**What you need to do:** Put the lines below into a Markdown table with two columns, No. and Text, giving each line its row number and skipping blank lines.

**Record extracts:**
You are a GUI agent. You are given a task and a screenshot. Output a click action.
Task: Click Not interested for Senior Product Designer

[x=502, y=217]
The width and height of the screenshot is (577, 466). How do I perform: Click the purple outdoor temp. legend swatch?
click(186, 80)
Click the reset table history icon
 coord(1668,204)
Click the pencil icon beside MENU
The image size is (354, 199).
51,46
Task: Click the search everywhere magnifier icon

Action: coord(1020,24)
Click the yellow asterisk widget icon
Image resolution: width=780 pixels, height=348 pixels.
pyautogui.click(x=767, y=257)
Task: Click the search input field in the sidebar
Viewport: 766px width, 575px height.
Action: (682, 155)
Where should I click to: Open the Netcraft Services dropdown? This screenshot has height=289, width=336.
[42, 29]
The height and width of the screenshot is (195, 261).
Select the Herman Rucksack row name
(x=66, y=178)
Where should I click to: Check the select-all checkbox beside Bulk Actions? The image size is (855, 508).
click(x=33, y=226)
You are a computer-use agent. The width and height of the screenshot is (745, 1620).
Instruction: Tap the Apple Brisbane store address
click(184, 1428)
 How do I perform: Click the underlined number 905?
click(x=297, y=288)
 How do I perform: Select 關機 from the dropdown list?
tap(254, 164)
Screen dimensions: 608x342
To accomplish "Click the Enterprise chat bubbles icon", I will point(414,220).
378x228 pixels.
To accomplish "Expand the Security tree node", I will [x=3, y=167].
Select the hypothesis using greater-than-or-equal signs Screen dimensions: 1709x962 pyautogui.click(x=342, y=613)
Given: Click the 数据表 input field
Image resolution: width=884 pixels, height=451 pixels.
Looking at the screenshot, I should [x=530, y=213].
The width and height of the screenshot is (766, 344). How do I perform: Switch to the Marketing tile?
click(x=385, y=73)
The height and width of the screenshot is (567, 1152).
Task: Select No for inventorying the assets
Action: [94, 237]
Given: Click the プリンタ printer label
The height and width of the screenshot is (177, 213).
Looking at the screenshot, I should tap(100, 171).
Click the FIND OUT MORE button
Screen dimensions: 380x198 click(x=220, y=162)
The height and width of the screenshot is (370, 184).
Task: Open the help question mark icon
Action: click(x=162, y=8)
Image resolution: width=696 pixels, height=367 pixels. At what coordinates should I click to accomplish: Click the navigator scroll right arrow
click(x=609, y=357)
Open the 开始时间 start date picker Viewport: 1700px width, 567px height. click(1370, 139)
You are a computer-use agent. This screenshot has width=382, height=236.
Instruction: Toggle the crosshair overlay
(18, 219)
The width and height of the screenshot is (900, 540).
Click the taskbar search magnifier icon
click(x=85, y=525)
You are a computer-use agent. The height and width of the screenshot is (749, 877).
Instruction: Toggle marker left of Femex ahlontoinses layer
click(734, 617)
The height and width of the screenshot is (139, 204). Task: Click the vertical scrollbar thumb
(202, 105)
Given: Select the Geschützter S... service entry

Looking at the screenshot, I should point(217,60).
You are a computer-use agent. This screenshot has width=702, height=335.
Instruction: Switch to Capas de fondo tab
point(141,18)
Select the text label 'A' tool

**Written response:**
| No. | Text |
|---|---|
| 1 | You are a GUI agent. You are given a task and a screenshot. Output a click action. |
| 2 | Task: Click Not interested for Senior Product Designer |
| 3 | [x=502, y=217] |
| 4 | The width and height of the screenshot is (577, 466). How do I perform: Click the purple outdoor temp. legend swatch? |
| 5 | click(186, 80) |
| 6 | Click the reset table history icon |
| 7 |  coord(1668,204) |
| 8 | Click the pencil icon beside MENU |
| 9 | The image size is (354, 199). |
| 10 | 51,46 |
| 11 | Task: Click the search everywhere magnifier icon |
| 12 | Action: coord(1020,24) |
| 13 | Click the yellow asterisk widget icon |
| 14 | Image resolution: width=780 pixels, height=348 pixels. |
| 15 | pyautogui.click(x=767, y=257) |
| 16 | Task: Click the search input field in the sidebar |
| 17 | Viewport: 766px width, 575px height. |
| 18 | Action: (682, 155) |
| 19 | Where should I click to: Open the Netcraft Services dropdown? This screenshot has height=289, width=336. |
| 20 | [42, 29] |
| 21 | The height and width of the screenshot is (195, 261). |
| 22 | Select the Herman Rucksack row name |
| 23 | (x=66, y=178) |
| 24 | Where should I click to: Check the select-all checkbox beside Bulk Actions? The image size is (855, 508). |
| 25 | click(x=33, y=226) |
| 26 | You are a computer-use agent. The width and height of the screenshot is (745, 1620). |
| 27 | Instruction: Tap the Apple Brisbane store address |
| 28 | click(184, 1428) |
| 29 |  How do I perform: Click the underlined number 905? |
| 30 | click(x=297, y=288) |
| 31 |  How do I perform: Select 關機 from the dropdown list? |
| 32 | tap(254, 164) |
| 33 | Screen dimensions: 608x342 |
| 34 | To accomplish "Click the Enterprise chat bubbles icon", I will point(414,220). |
| 35 | 378x228 pixels. |
| 36 | To accomplish "Expand the Security tree node", I will [x=3, y=167]. |
| 37 | Select the hypothesis using greater-than-or-equal signs Screen dimensions: 1709x962 pyautogui.click(x=342, y=613) |
| 38 | Given: Click the 数据表 input field |
| 39 | Image resolution: width=884 pixels, height=451 pixels. |
| 40 | Looking at the screenshot, I should [x=530, y=213]. |
| 41 | The width and height of the screenshot is (766, 344). How do I perform: Switch to the Marketing tile? |
| 42 | click(x=385, y=73) |
| 43 | The height and width of the screenshot is (567, 1152). |
| 44 | Task: Select No for inventorying the assets |
| 45 | Action: [94, 237] |
| 46 | Given: Click the プリンタ printer label |
| 47 | The height and width of the screenshot is (177, 213). |
| 48 | Looking at the screenshot, I should tap(100, 171). |
| 49 | Click the FIND OUT MORE button |
| 50 | Screen dimensions: 380x198 click(x=220, y=162) |
| 51 | The height and width of the screenshot is (370, 184). |
| 52 | Task: Open the help question mark icon |
| 53 | Action: click(x=162, y=8) |
| 54 | Image resolution: width=696 pixels, height=367 pixels. At what coordinates should I click to accomplish: Click the navigator scroll right arrow |
| 55 | click(x=609, y=357) |
| 56 | Open the 开始时间 start date picker Viewport: 1700px width, 567px height. click(1370, 139) |
| 57 | You are a computer-use agent. This screenshot has width=382, height=236. |
| 58 | Instruction: Toggle the crosshair overlay |
| 59 | (18, 219) |
| 60 | The width and height of the screenshot is (900, 540). |
| 61 | Click the taskbar search magnifier icon |
| 62 | click(x=85, y=525) |
| 63 | You are a computer-use agent. The height and width of the screenshot is (749, 877). |
| 64 | Instruction: Toggle marker left of Femex ahlontoinses layer |
| 65 | click(734, 617) |
| 66 | The height and width of the screenshot is (139, 204). Task: Click the vertical scrollbar thumb |
| 67 | (202, 105) |
| 68 | Given: Select the Geschützter S... service entry |
| 69 | Looking at the screenshot, I should point(217,60). |
| 70 | You are a computer-use agent. This screenshot has width=702, height=335. |
| 71 | Instruction: Switch to Capas de fondo tab |
| 72 | point(141,18) |
| 73 | Select the text label 'A' tool |